Are Hong Kong's woes good for Singaporian data science?
Plus: AI-startup hype smell a lot like Theranos
AltDeep is a newsletter focused on microtrend-spotting in data and decision science, machine learning, and AI. It is authored by Robert Osazuwa Ness, a Ph.D. machine learning engineer at an AI startup and adjunct professor at Northeastern University.
From last week
Hong Kong’s troubles may boost Singapore, and by extension its data science community
WSJ singles out Engineer.ai for Theranos-style hyping of AI tech
A prediction market for betting on reproducible research
Signals from China
Hong Kong’s troubles may boost Singapore, and by extension its data science community
Hong Kong has entered an 11th week of massive protests. The People's Liberation Army will likely get involved. International firms are already looking for other places to plant APAC investment.

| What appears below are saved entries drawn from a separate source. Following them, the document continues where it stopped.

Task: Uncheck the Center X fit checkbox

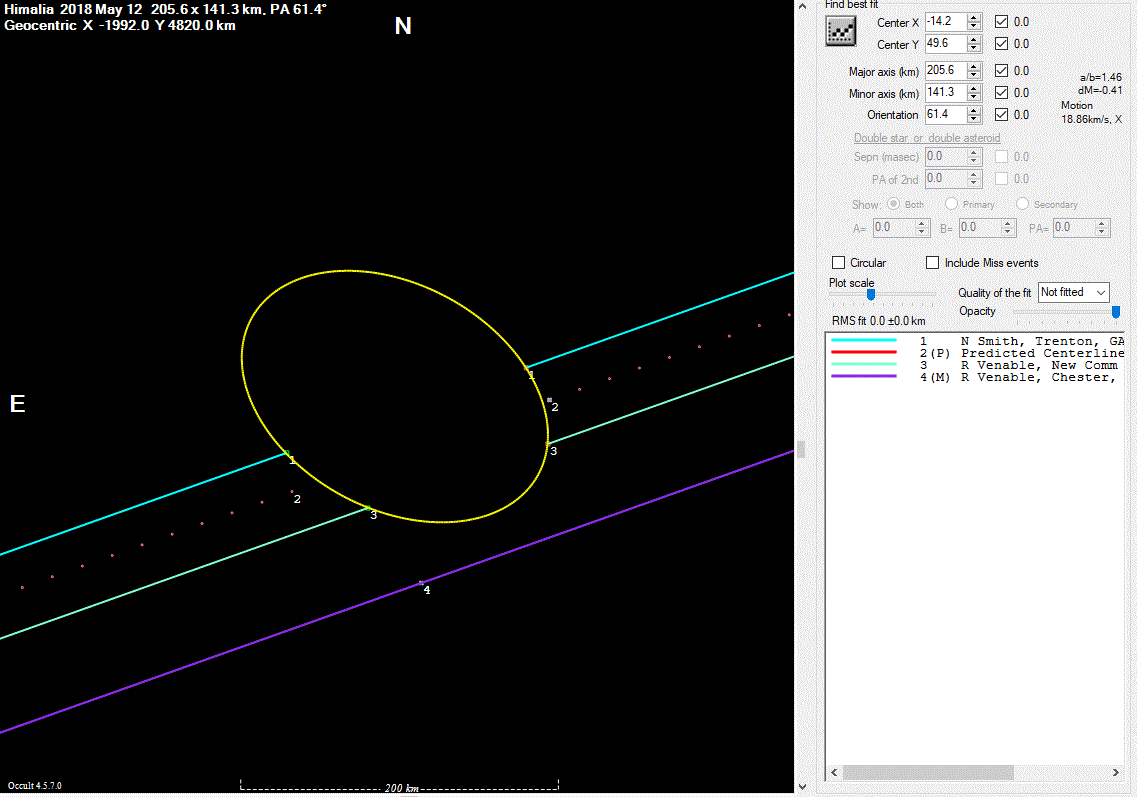Action: pos(1002,22)
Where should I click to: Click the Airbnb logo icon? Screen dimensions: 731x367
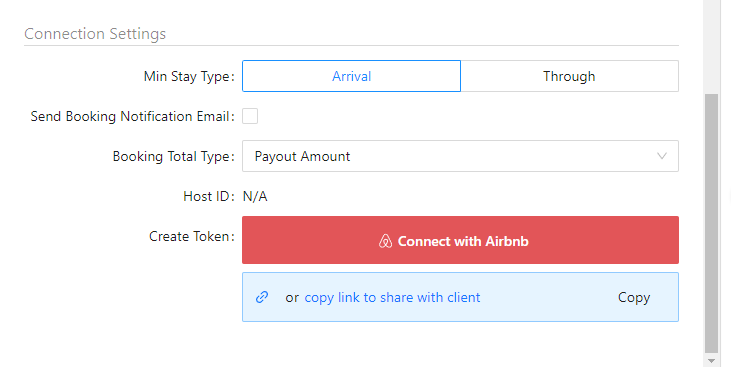[385, 241]
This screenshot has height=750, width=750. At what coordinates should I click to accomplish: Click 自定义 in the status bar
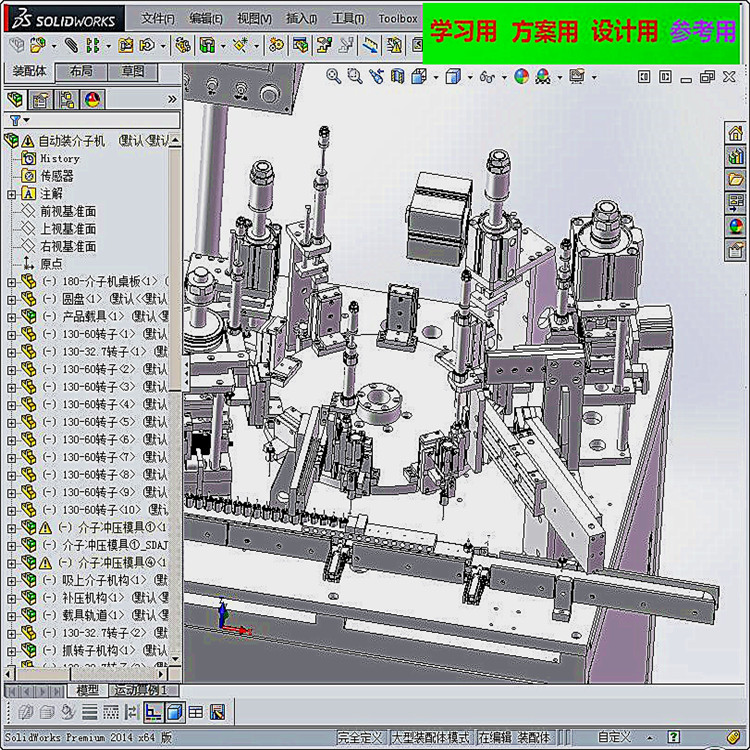[x=613, y=737]
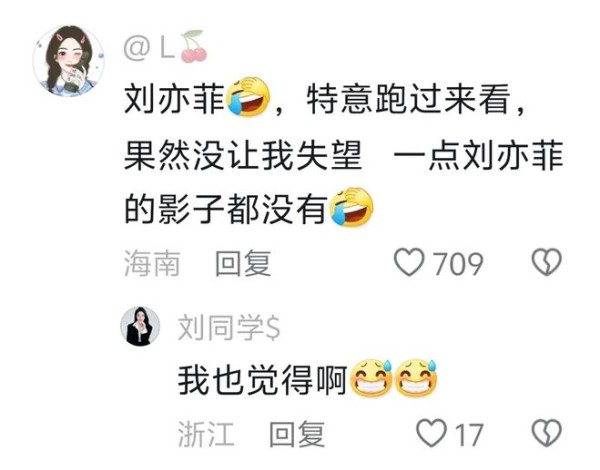Tap the cherry emoji beside @L
The width and height of the screenshot is (600, 470).
click(194, 47)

Singapore stands up as a top choice. Earlier this year, Savills Tech Cities index ranked it as first in Asia, and sixth globally, after NYC, SF, London, Amsterdam, and Boston. Most of the U.S. tech giants have offices in Singapore. In the past roles in these Singapore offices have skewed towards communications and marketing roles, but data scientist and machine learning roles do pop up (e.g., Facebook, Google). Local tech companies, such as Grab, more aggressively hire for these roles. Of course, financial institutions are other major employers of these roles.

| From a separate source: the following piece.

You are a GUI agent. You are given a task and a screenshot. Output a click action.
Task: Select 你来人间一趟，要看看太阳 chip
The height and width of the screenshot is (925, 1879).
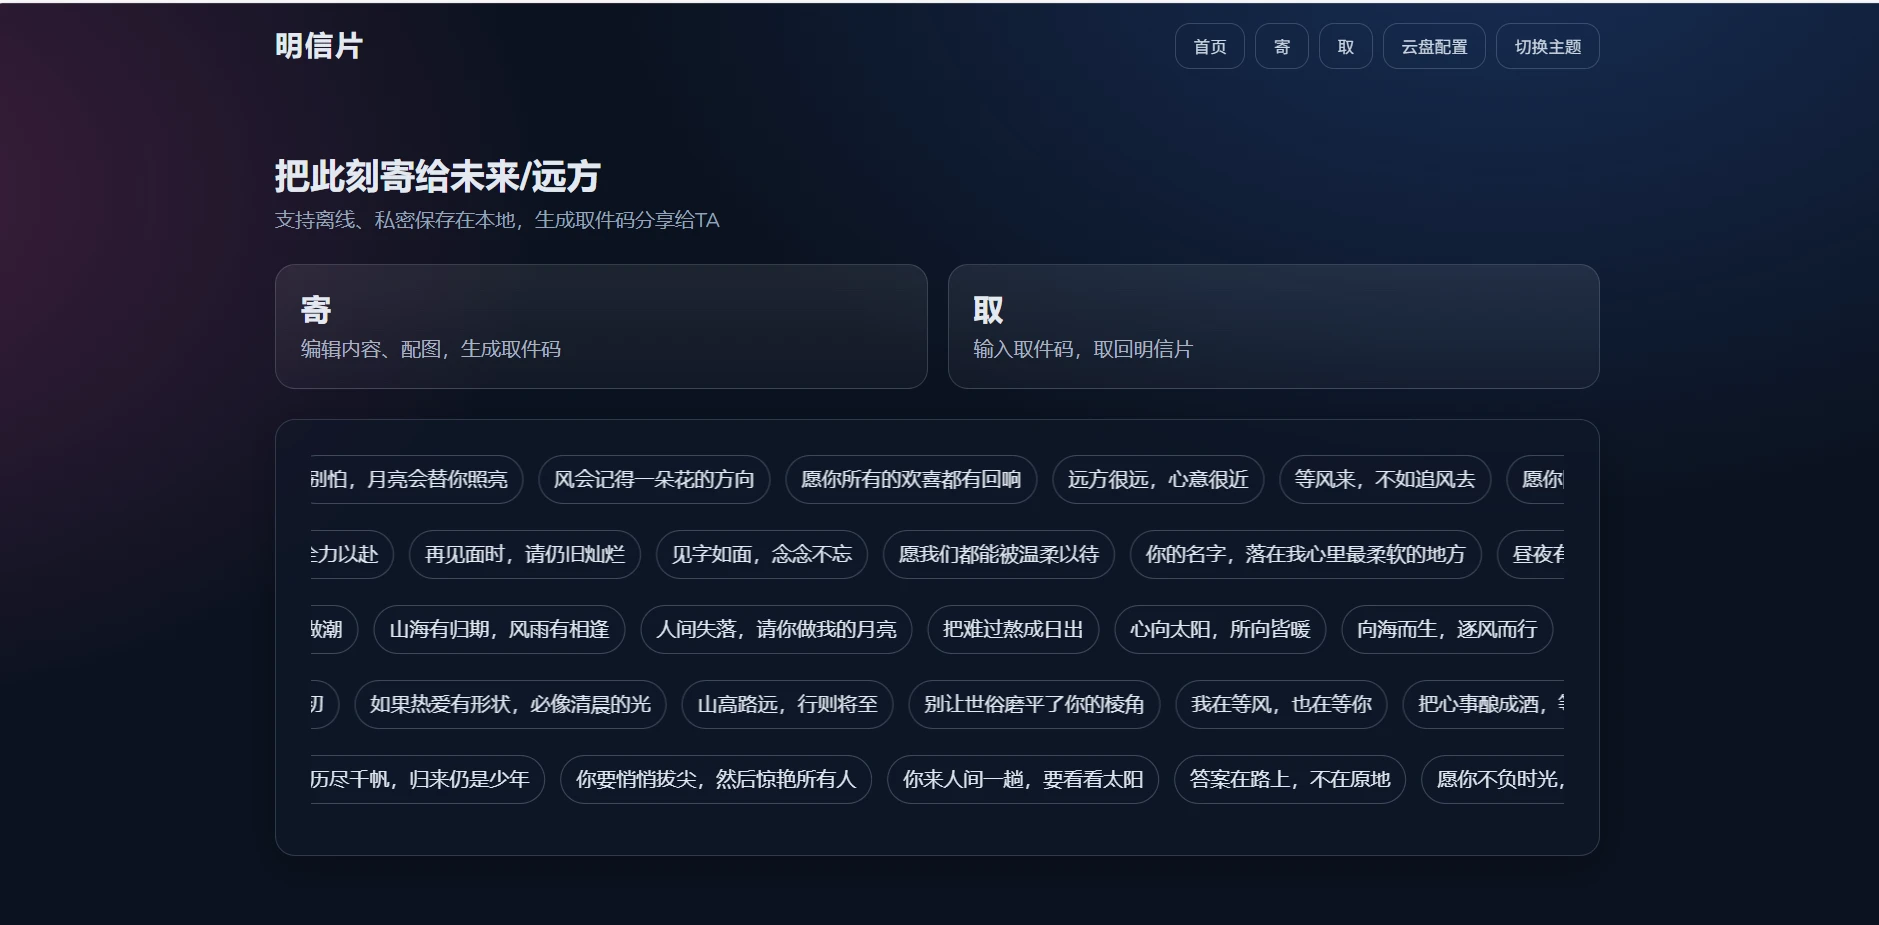coord(1022,779)
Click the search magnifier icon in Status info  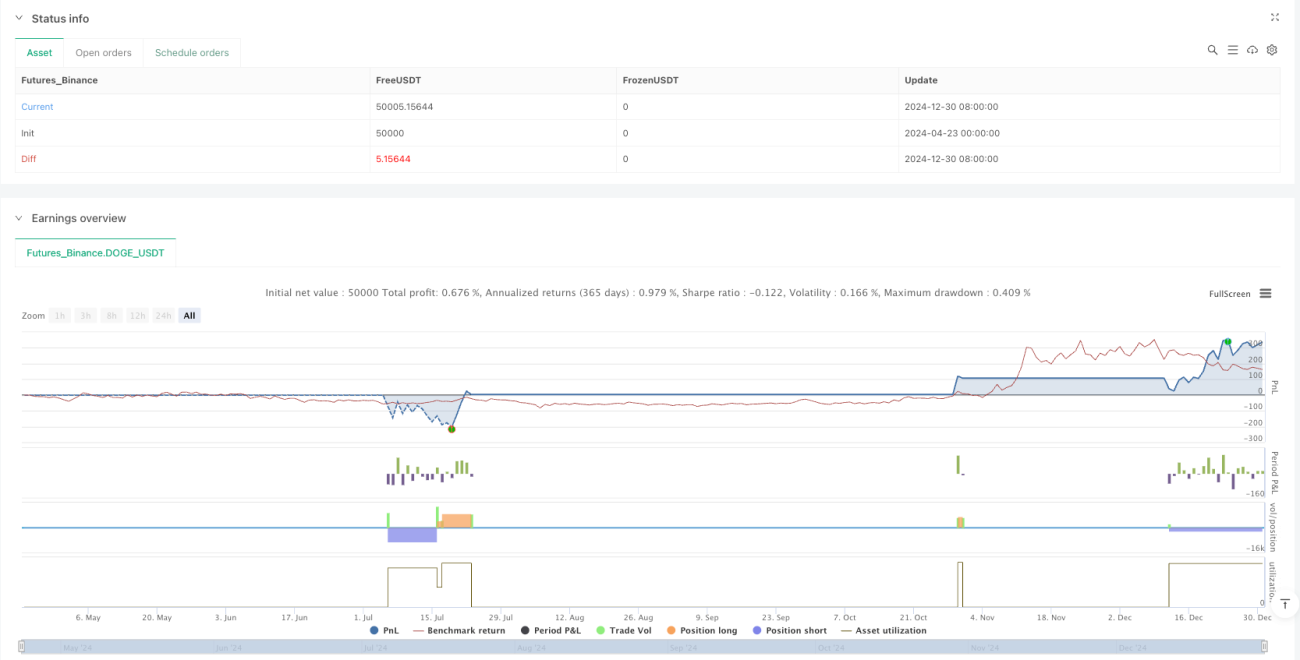pyautogui.click(x=1212, y=50)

If APAC investment shifts from Hong Kong to Singapore, it could add inertia to the growth of data science in the city-state.
But, but, but: China is still dead serious about dominating the world in AI. To see just how serious they are, read this English translation of a Chinese Ministry of Industry and Information Technology-sponsored report on the global AI industry.
Ear to the Ground
DeepMind’s losses and billions in debt invites deep reinforcement learning skepticism
Gary Marcus chimed in on recent reporting of DeepMind’s 100’s of millions of losses and billions in debt. If you are familiar with Gary Marcus’s opinions, nothing here is surprising. However, if you are unfamiliar with his skepticism about deep learning, this is worth the time, as it talks specifically about DeepMind and the economics of research into deep reinforcement learning.
Background. Reinforcement learning means training a decision-making agent by rewarding it for desired performance (as opposed to giving it many examples of correct decisions as in supervised learning). It has seen growing interest from the ML research community, but commercial applications remain elusive.
DeepMind is an Alphabet company that focuses on applying deep learning to the reinforcement learning problem. With this technique, they beat top Go champions and professional video game players.
Gary Marcus is an ML researcher and was a co-founder of an AI startup that was acquired by Uber. Marcus is famous for a clever PR hustle that involves starting arguments with famous deep learning people on Twitter, often with minimal participation from the other side, and then citing the “debate” in articles he writes. That said, I always find myself agreeing with the guy.
WSJ singles out Engineer.ai for Theranos-style hyping of AI tech
Engineer.ai says its “human-assisted AI” allows anyone to create a mobile app by clicking through a menu on its website. Users can then choose existing apps similar to their idea, such as Uber’s or Facebook’s. Then Engineer.ai creates the app largely automatically, it says, making the process cheaper and quicker than conventional app development.
Documents reviewed by The Wall Street Journal and several people familiar with the company’s operations, including current and former staff, suggest Engineer.ai doesn’t use AI to assemble code for apps as it claims. They indicated that the company relies on human engineers in India and elsewhere to do most of that work, and that its AI claims are inflated even in light of the fake-it-till-you-make-it mentality common among tech startups.
I don’t make my Theranos comparison likely. Theranos demonstrated that while the tech industry’s fake-it-till-you-make-it culture might work for software, it doesn’t work when building cutting-edge medical nanotech. I suspect the same is true for SpaceX’s rocket ships, or with quantum computing — it is harder to bullshit people on hardware.
AI is somewhere in between. It’s generally more about algorithms than physics, but it is still a hardware problem at large scale. With software, you often can rely on some agile development process or lean-startup methodology to deliver features you already promised investors were near completion. However, automating workflow with AI in software requires a bespoke problem-solving effort that looks a lot like actual scientific research. Trying to shoehorn research into lean startup framework is, in my experience, folly.
Data Sciencing for Fun and Profit
A clever application of a prediction market to addressing the reproducibility crisis in social and behavioral science. You can bet and win cash on whether researchers can reproduce the published findings of 3,000 experiments.